[Selected extract — start]
In the weeks leading up to Nov. 4, like so many others I knocked on a fair number of doors to encourage people to vote. I found myself in the Southeast Heights quite a bit, targeting unlikely voters. I was pleasantly surprised throughout by the level of engagement I encountered. These folks might not always pay attention to politics, but they were paying attention this year. That was heartening and made my job a lot easier.

But one man in particular will remain in my memory for some time. He was probably in his early 60s, a self-employed house painter and the father of a person I was looking for. He was sitting in his truck fiddling with tools as I approached his apartment. As I made to walk past him, he asked me who I was and what I wanted. When I told him, he immediately engaged me in conversation. He wasn’t going to vote, I was informed, but he wished me luck and predicted I’d probably have it when I found his son.

I asked him why he wasn’t voting, and he proceeded to tell me that “none of those guys do anything for me.”

As it turns out, this man and his wife live on the edge, paycheck to paycheck. He was quick to tell me that he has a pre-existing medical condition that makes health insurance out of reach. And while they “do all right,” he is hyper aware that he and his wife could be bankrupted if he “has another episode.” I could tell that this was something that weighs heavily on his mind.

He told me his story, and gave me his opinion that the world is divided between the haves and have-nots. It’s a division so rigid, he said, that there’s nothing that will change his lot in life.

As we chatted, he gestured to a field across the street with assorted camper shells and trucks. People live over there, he said. That’s the world we live in these days, he said, and the “haves” don’t have any clue about that reality or how many live it. And it could be me tomorrow, he seemed to imply.

He looked at me at one point, straight in the eye, and asked me, “So are you telling me that the outcome of this election will change these things?”

Flash back to 1992. In the year leading up to ’92, my father had an illness that required major surgery. He worked for a small company and did not have great insurance. The cost of that surgery caused my parents an incredible amount of financial stress, the kind that lingered for many years.

Then Clinton and Gore emerged as a ticket in ‘92. They were dynamic — two young men talking up universal health care on the daily talk shows, promising that the time had come in which all American families would find health care relief. Their message was so compelling, they were so energizing, that my solidly Republican mother cast one of her few Democratic votes, ever, solely on the promise of health care.

Hope was in the air, I remember it well. But that was 16 years ago and we’re still waiting. Who can forget the disappointment of that promise, and the frustration ever since–even during years of plenty–as more and more Americans simply can’t afford to go see a doctor?

When the man in his truck, fiddling with his tools as he gazed at the row of camper shells and trucks inhabited by homeless people, asked me if this election would actually change anything—I had a really hard time answering him. I admit it. Not because I’m pessimistic, but because it takes a lot of chutzpah to tell someone like him that voting is going to make things better for him and the rest of the working poor.

But that’s exactly what Obama on down the line did, including myself.

I believe that if it ever will, this is the year, I told him. Not only did we have an amazing Democratic front-runner who had made health care a major plank of his campaign, but we also had a Republican candidate known for his bi-partisanship who had acknowledged that health care needed fixing.

But now, in just the short week since the election, I’ve been told repeatedly, from the left and the right, that universal health care is out of reach given the economic crisis. I don’t agree. And I hope the Obama administration along with all the Democrats his campaign swept into office along with him—here, there and everywhere–don’t either. It simply takes commitment and creativity — two things we know we have in abundance.
[Selected extract — finish]
* **Task prompt**:
In the essay about going door to door before the election, what did the writer's solidly Republican mother vote Democratic for in 1992?
[Data extracts — start]
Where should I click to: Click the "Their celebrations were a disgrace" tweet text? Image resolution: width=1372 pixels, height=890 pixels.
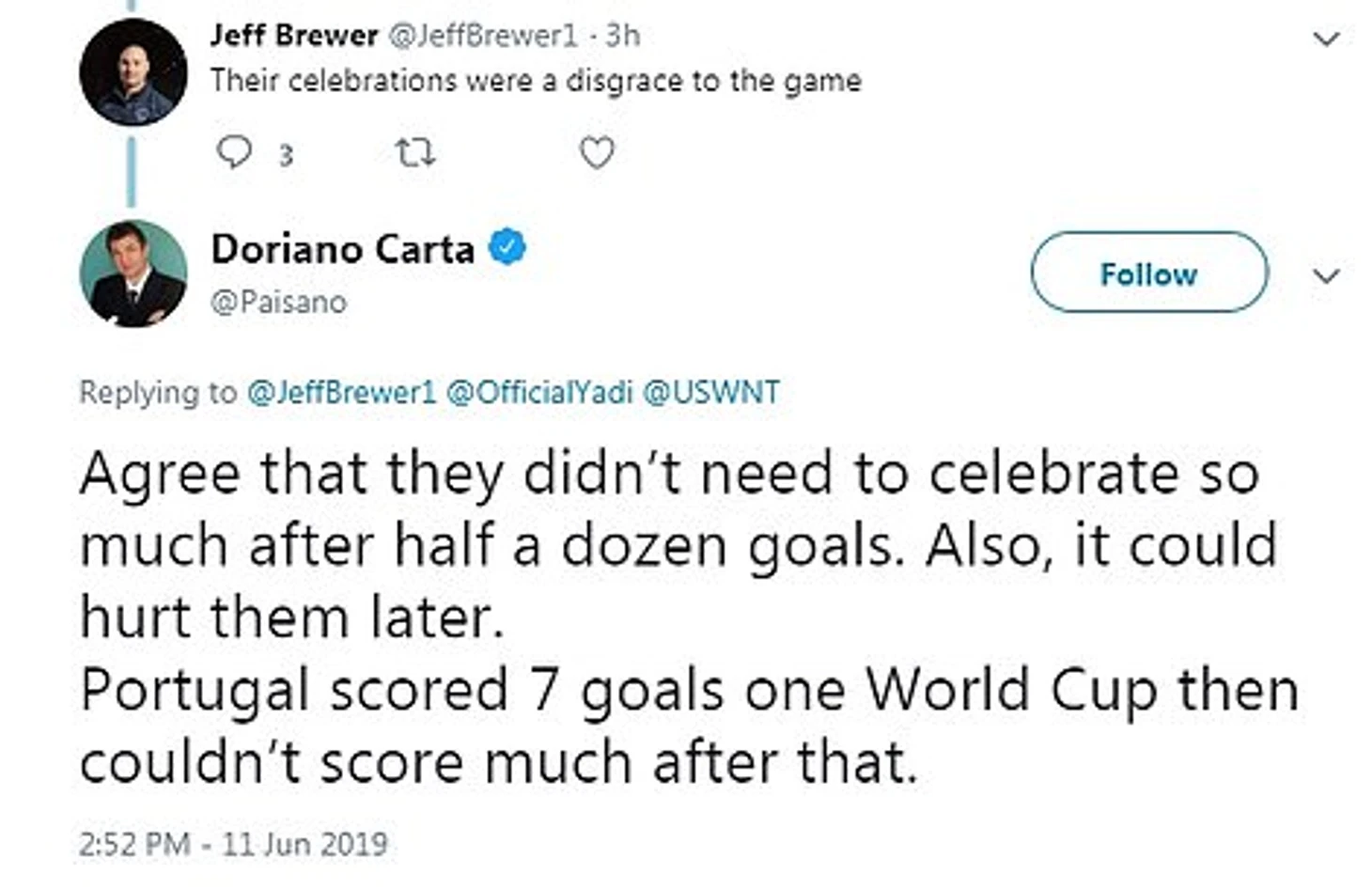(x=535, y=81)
[Data extracts — finish]
[Data extracts — start]
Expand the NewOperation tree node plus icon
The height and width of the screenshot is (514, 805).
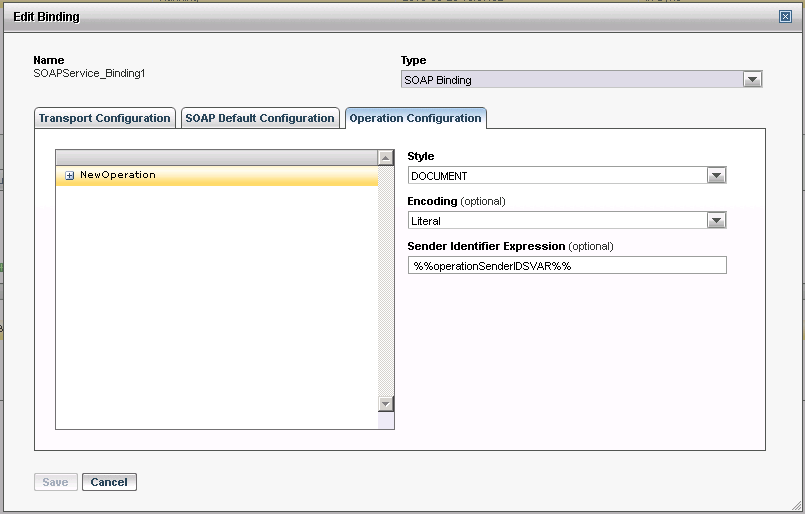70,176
[Data extracts — finish]
[Data extracts — start]
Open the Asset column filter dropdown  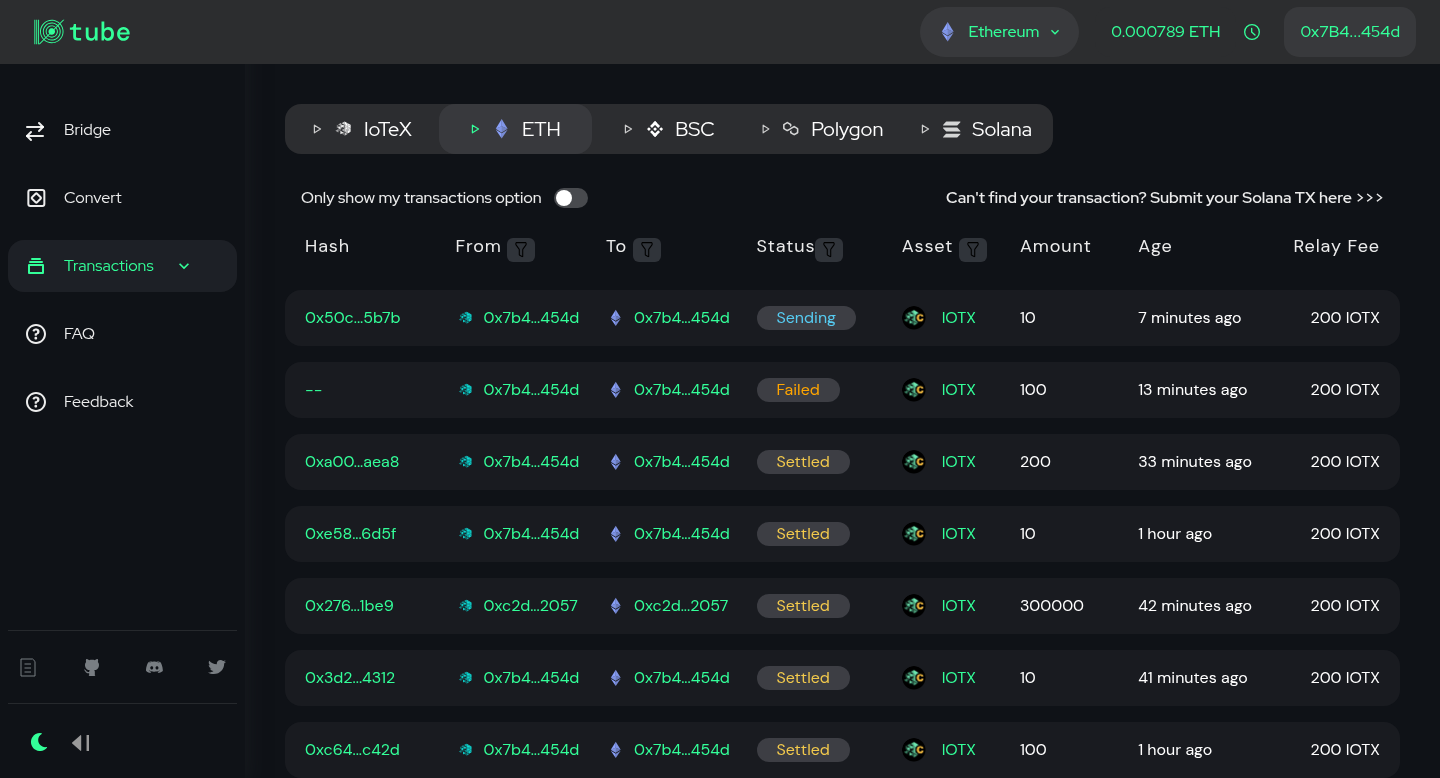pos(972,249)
[Data extracts — finish]
* **Written response**:
She voted Democratic solely on the promise of health care.